Digital transformation is not about introducing new technologies. It’s about profound changes in the business organization model. IT businessman and investor Rustam Gilfanov shares his view on how emerging technologies impact business.
“Nowadays there is a lot of talk about digital transformation as some kind of new trend. However, it has long stopped being a trend; instead, it’s a new reality that requires deep reformation of business processes and interaction with customers,” says Rustam Gilfanov. “To be considered a modern digital company, it’s not enough to have a website, chatbots or apps. Digital transformation implies making investments in new technologies such as AI, blockchain, IoT, and data analysis. It also means a global transformation of the organization model.”
While digital transformation is used in healthcare, education, construction, public administration, and many other areas, it is especially vital for business. Today’s customers expect to get quick and efficient solutions to their problems, and global switching to the remote working mode only confirms this thesis. A high level of service is becoming a default requirement. Rustam Gilfanov emphasizes that companies who are not ready to meet the demands of digital customers will become uncompetitive. Consumers will switch to high-tech companies that offer more advanced solutions and services (think Airbnb, for example).
In total, there are three main areas for transformation: business models, customer experience, and operational processes. In practice, companies tend to transform these areas gradually, not all at once. Some companies shift the boundaries of business models, some create digital products, and others digitalize internal processes and raise the digital IQ levels of their personnel.
According to Rustam Gilfanov, the key to success is management’s flexibility and ability to help employees develop their digital skills.
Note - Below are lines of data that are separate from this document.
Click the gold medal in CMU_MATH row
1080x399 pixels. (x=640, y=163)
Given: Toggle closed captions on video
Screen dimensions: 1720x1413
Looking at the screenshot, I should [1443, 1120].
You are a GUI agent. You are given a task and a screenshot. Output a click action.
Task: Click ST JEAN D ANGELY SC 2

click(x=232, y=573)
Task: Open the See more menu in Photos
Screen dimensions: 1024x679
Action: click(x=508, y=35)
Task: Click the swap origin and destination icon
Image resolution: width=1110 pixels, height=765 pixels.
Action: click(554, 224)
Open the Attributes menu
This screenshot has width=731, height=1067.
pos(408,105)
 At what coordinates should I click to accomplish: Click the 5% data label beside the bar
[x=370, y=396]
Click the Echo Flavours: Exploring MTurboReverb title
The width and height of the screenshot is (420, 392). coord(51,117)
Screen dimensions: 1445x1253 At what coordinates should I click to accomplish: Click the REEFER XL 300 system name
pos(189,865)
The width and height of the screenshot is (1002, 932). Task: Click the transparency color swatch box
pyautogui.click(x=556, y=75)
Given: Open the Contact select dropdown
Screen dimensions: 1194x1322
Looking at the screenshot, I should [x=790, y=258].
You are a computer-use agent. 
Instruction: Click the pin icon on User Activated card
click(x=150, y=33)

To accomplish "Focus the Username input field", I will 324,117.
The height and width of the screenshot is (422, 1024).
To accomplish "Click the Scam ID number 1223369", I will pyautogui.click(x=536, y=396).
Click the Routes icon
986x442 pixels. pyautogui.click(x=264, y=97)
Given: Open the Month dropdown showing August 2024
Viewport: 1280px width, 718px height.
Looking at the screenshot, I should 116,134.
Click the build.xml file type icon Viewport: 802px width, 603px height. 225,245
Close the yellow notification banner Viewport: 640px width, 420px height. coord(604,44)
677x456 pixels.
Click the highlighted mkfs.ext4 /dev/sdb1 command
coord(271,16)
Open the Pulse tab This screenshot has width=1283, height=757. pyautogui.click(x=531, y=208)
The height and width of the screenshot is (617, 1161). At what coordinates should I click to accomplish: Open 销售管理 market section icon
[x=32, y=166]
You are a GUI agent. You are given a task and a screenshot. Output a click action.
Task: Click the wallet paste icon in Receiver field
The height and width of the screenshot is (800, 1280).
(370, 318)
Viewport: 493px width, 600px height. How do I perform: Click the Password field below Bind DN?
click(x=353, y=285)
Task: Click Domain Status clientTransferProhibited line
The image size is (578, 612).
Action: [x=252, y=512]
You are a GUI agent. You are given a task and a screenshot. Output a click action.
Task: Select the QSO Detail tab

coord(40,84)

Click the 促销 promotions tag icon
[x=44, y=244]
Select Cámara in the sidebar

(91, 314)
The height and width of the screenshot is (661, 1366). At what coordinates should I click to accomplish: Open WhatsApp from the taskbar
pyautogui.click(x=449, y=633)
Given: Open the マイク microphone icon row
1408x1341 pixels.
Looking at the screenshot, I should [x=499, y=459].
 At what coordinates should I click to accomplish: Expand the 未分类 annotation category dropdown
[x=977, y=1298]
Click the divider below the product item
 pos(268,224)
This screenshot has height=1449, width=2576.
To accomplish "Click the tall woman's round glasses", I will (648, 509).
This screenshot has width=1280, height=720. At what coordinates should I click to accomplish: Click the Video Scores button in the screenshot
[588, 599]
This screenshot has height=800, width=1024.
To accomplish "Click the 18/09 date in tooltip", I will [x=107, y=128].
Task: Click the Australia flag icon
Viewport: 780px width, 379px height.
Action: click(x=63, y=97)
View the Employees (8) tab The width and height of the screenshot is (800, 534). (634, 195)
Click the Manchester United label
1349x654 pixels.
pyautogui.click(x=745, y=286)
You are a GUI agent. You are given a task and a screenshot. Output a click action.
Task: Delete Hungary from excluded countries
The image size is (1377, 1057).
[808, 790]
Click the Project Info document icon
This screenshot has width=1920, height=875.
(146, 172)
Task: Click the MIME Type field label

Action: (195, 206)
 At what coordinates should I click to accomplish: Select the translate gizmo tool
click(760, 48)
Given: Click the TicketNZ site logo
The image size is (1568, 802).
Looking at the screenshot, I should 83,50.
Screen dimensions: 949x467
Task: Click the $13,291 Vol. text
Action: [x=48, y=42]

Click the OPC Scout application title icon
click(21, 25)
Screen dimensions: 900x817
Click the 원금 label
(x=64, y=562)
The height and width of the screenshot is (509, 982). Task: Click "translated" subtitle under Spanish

Digital transformation should be handled by change managers and innovation managers who have both hard and soft skills. Hard skills are required for creating new business models, making big data analyses, and working with the latest technologies (such as AR and VR, blockchain, Internet of things, etc.). Soft skills are necessary for efficient communication with the team, partners, and customers — they include communication skills, emotional intelligence, design thinking, and digital psychology.
From Gilfanov’s experience, a digital transformation should start with optimizing communications within companies. To do this, it is necessary to give up the classic cascade model when information is passed from the top down and increase horizontal communications. Digital transformation is inevitable even though it may be constrained by the lack of e-specialists, the lack of investments, and immature business processes.
“Although compared to sticking to existing systems and devices, digital transformation involves more risks, the potential benefits may well outweigh them. It’s a fact that without up-to-date transformations companies are doomed to fall behind,” says Gilfanov.
Short Biography
Rustam Gilfanov is an IT businessman, a co-founder of an IT company, and an international investor.
Rustam Gilfanov was born to a family of a military man and a teacher on January 6, 1983, in the village of Basim (near Perm).
In 2006, together with his partners, Rustam Gilfanov established an international outsourcing company in Kyiv. Now the company is the largest financial, marketing, and gaming software developer.
A few years ago, Gilfanov left his work in the IT company to devote himself to international investments in ambitious IT projects related to financial technologies, gaming, and video streaming. Apart from that, Rustam Gilfanov attaches great importance to developing charity projects in Ukraine. The biggest of them are LuckyBooks and Libraries of the Future.
Rustam Gilfanov is married and has a daughter.